“Well, the court overruled part of what I wrote. . . . It is a source of concern today, the extent of campaign contributions and whether corporations and unions must be held to the [same] standard as an individual. These are tough issues for the nation and the court.”
‒ Justice Sandra Day O’Connor on Citizens United v. FEC, Newsweek, December 2010
What a difference a Justice or two can make. The notorious 5-4 decision in Citizens United v. Federal Election Commission would never have happened without the twist in history in 2005 that brought John Roberts and Samuel Alito to the Court.
The consequences are grave. As Justice John Paul Stevens wrote in his dissent, Citizens United is a “radical departure” from settled First Amendment law. Americans have worked to constrain the undue and corrupting influence of concentrated money in our democracy, particularly money of corporations, since the beginnings of the Republic. Until Citizens United, the tiny minority of Americans who share the current Court’s idiosyncratic view that the Constitution forbids Americans from doing so have almost always lost.
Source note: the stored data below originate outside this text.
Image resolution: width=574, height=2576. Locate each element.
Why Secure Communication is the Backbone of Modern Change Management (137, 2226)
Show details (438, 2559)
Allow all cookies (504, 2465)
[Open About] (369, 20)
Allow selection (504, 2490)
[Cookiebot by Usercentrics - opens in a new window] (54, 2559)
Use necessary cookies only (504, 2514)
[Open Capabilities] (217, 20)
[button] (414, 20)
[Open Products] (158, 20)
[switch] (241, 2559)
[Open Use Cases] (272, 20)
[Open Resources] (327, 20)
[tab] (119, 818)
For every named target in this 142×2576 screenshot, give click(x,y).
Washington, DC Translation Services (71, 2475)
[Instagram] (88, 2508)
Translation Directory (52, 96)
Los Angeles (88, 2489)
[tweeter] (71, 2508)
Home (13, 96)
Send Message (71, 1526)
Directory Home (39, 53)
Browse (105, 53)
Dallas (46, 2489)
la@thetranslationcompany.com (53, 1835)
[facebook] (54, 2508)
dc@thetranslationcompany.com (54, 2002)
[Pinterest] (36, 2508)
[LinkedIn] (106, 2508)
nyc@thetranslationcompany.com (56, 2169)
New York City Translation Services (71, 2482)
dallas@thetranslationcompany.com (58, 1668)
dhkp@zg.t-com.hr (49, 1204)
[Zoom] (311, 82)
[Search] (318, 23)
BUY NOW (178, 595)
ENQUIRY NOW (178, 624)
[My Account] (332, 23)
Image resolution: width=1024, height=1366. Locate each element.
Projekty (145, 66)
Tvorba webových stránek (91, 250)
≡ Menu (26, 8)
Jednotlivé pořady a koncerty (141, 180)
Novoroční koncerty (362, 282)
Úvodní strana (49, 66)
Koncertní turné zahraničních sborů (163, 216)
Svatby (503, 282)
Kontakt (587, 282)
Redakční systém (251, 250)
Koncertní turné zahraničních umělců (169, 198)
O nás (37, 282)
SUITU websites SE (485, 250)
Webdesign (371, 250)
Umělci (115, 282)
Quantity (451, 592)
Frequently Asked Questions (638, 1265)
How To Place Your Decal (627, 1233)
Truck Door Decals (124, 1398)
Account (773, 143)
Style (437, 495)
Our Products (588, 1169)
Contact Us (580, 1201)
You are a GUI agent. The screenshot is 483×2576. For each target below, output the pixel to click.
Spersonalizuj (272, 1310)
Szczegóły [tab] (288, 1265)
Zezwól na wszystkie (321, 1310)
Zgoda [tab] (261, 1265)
They lost in the Gilded Age, when the federal government and most states enacted Corrupt Practices Acts to end the domination of elections and government policy by corporate political spending. They lost when more than a dozen major corporations were prosecuted and convicted for illegal election spending after the Watergate scandal forced President Nixon to resign in 1974.
They lost in 1990, when the Supreme Court upheld Michigan’s law prohibiting election spending by corporations in Austin v. Michigan Chamber of Commerce. They lost in 2003 when the Supreme Court in McConnell v. Federal Election Commission upheld the same Bipartisan Campaign Reform Act provisions that Citizens United would strike down only a few years later. They might well have lost in the 1978 First National Bank of Boston v. Bellotti case that invalidated a state law prohibiting spending by corporations in citizen referenda, except for a false promise that other limits on corporate election spending would not be threatened (but that is another story).
So how did they win in Citizens United? Suddenly, they had five votes on the Court.